▶ SET EXERCISE 1
In the page extract, what seed value is set before fake_age is generated?
▶ SET EXERCISE 2
Rewrite the part of the page extract that begins at "compare age fake_age" and stops after "is the relationship?", putting "highest PRA" in place of "peak PRA" each time it occurs.
[START PAGE EXTRACT]
Generate a variable called fake_age which is a normally distributed random variable with mean and standard deviation equal to the mean and standard deviation of the actual age variable.

set seed 123
sum age age
g fake_age=rnormal(r(mean), r(sd))
compare age fake_age
kdensity age, addplot(kdensity fake_age)
list fake_id age fake_age in 1/10
graph export kdensity.png, replace 

Make a scatter plot of peak PRA by age in transplant recipients. Does it look like there’s a relationship between peak PRA and age, and if so, what is the relationship?

use "${repo}transplants", clear 
graph twoway scatter peak_pra age    //full syntax
tw sc peak_pra age                 //abbreviated syntax
   
//explore other twoway options!!  
#delimit ;
forval f=0/1 { ;
	sum peak_pra if gender==`f', d ;
	local m_iqr_`f': di 
       "Median" %2.0f r(p50)
       " (IQR," %2.0f r(p25)
            "-" %2.0f r(p75)
            ")"
			;
} ;
tw (sc peak_pra age if gender==0)
   (sc peak_pra age if gender==1,
       legend(
           on
           ring(0)
           pos(11)
           lab(1 "Male")
           lab(2 "Female")
       )
       ti("Most Recent Serum PRA",pos(11))
       yti("%", orientation(horizontal))
   text(50 10 "`m_iqr_0'",col(midblue))
   text(45 10 "`m_iqr_1'",col(cranberry))
   )
   ;
   #delimit cr
   graph export lab6q5.png, replace 

The graph of proportion of ECD transplants by age from the lecture was a little messy. Remake the graph with the age rounded to the nearest ten years.

use "${repo}transplants", clear
collapse (mean) don_ecd, by(age)
graph twoway line don_ecd age, text(.5 40 "obs: `c(N)', vars: `c(k)'")
graph export collpasebyage.png,replace
count 
     
//alternative, without messing up the data
if c(N) == r(N) | c(N) == 6000 {
	
use transplants, clear
egen m_don_ecd=mean(don_ecd), by(age)
egen agetag=tag(age)
#delimit ;
line m_don_ecd age if agetag, 
    text(
    .5 40 
    "obs: `c(N)', vars: `c(k)'"
    ) 
    sort ;
#delimi cr
count
graph export lab6q6.png,replace 

}

use "${repo}transplants", clear
gen age10 = round(age, 10)
     //one way to restore data after messing it up
     preserve 
         collapse (mean) don_ecd, by(age10)
         graph twoway line don_ecd age10
         graph export collpasebyage10.png,replace
     restore 
     count 
 

You have all your commands in your do file, right? Run your do file from the beginning and make sure your do file does exactly the same thing.
[END PAGE EXTRACT]
[START GIVEN INFORMATION]
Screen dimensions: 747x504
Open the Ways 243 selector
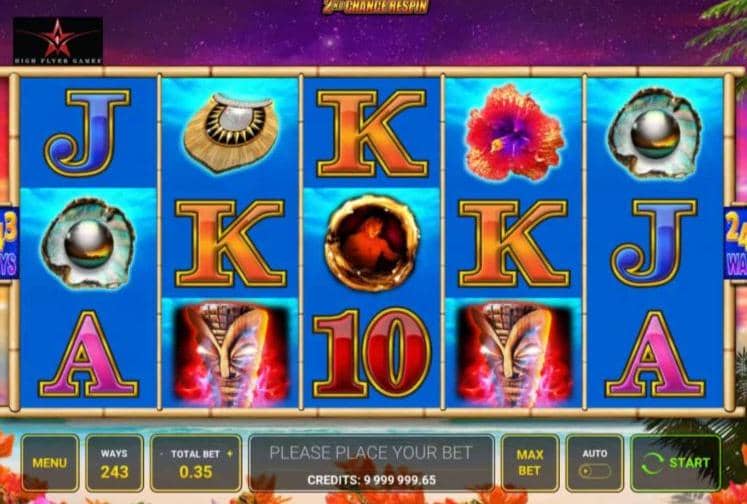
[END GIVEN INFORMATION]
▶ RESULT 1
123

▶ RESULT 2
compare age fake_age
kdensity age, addplot(kdensity fake_age)
list fake_id age fake_age in 1/10
graph export kdensity.png, replace 

Make a scatter plot of highest PRA by age in transplant recipients. Does it look like there’s a relationship between highest PRA and age, and if so, what is the relationship?